About this task —
Repeat exactly the lines of the entries below from the one with "Click the page" through the one with "The height and", both ends included, and nothing else.

--- Records shown Enclosed Below ---

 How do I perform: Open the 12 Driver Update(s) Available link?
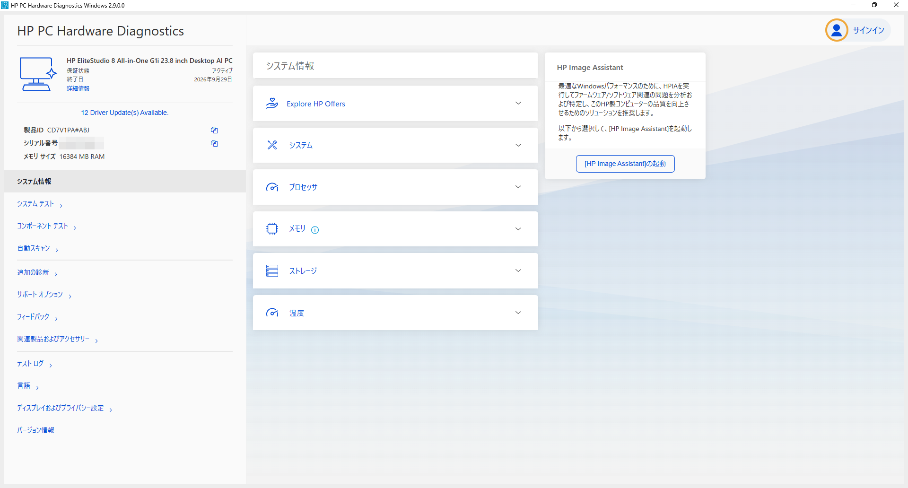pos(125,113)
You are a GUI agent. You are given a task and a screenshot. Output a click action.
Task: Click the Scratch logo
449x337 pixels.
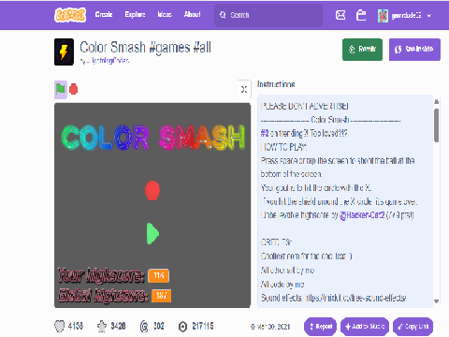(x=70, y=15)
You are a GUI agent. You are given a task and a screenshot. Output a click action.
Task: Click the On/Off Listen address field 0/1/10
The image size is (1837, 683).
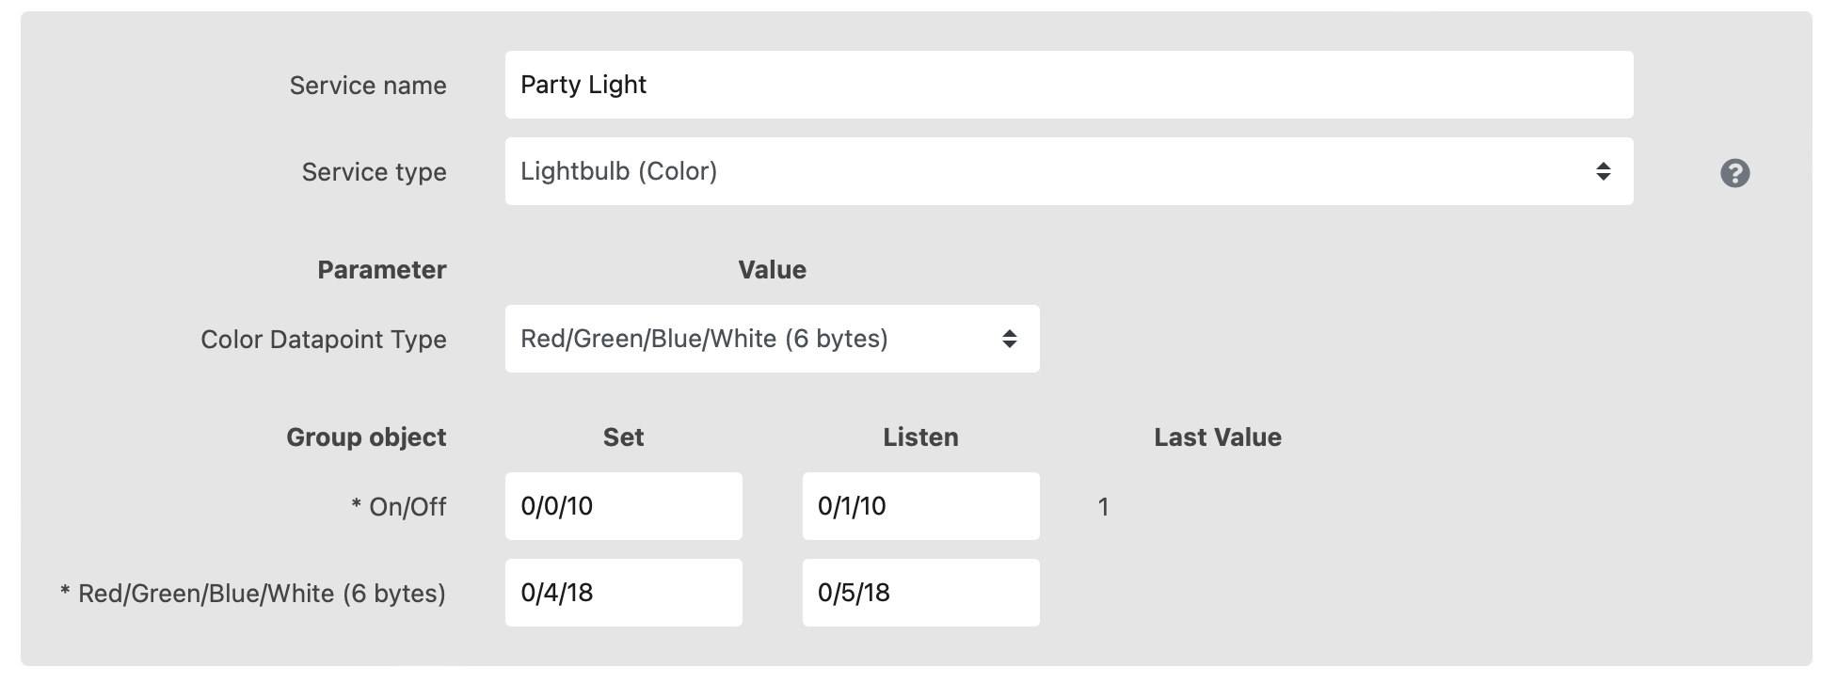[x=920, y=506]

--- End of Enclosed Records shown ---
--- Records shown Enclosed Below ---

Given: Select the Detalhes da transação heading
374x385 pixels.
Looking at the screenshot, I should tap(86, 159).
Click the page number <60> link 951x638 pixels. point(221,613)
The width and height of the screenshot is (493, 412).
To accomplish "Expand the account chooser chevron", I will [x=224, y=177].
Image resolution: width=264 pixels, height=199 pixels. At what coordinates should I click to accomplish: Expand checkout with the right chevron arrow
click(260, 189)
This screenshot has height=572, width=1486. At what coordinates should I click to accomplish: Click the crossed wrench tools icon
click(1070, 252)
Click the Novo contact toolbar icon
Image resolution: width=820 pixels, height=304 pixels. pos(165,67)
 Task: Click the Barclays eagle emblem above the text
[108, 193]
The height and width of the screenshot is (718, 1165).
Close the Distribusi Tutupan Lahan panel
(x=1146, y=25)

--- End of Enclosed Records shown ---

Answer section —
Click the page number <60> link 951x638 pixels. point(221,613)
The width and height of the screenshot is (493, 412).
To accomplish "Expand the account chooser chevron", I will [x=224, y=177].
Image resolution: width=264 pixels, height=199 pixels. At what coordinates should I click to accomplish: Expand checkout with the right chevron arrow
click(260, 189)
This screenshot has height=572, width=1486. At what coordinates should I click to accomplish: Click the crossed wrench tools icon
click(1070, 252)
Click the Novo contact toolbar icon
Image resolution: width=820 pixels, height=304 pixels. pos(165,67)
 Task: Click the Barclays eagle emblem above the text
[108, 193]
The height and width of the screenshot is (718, 1165).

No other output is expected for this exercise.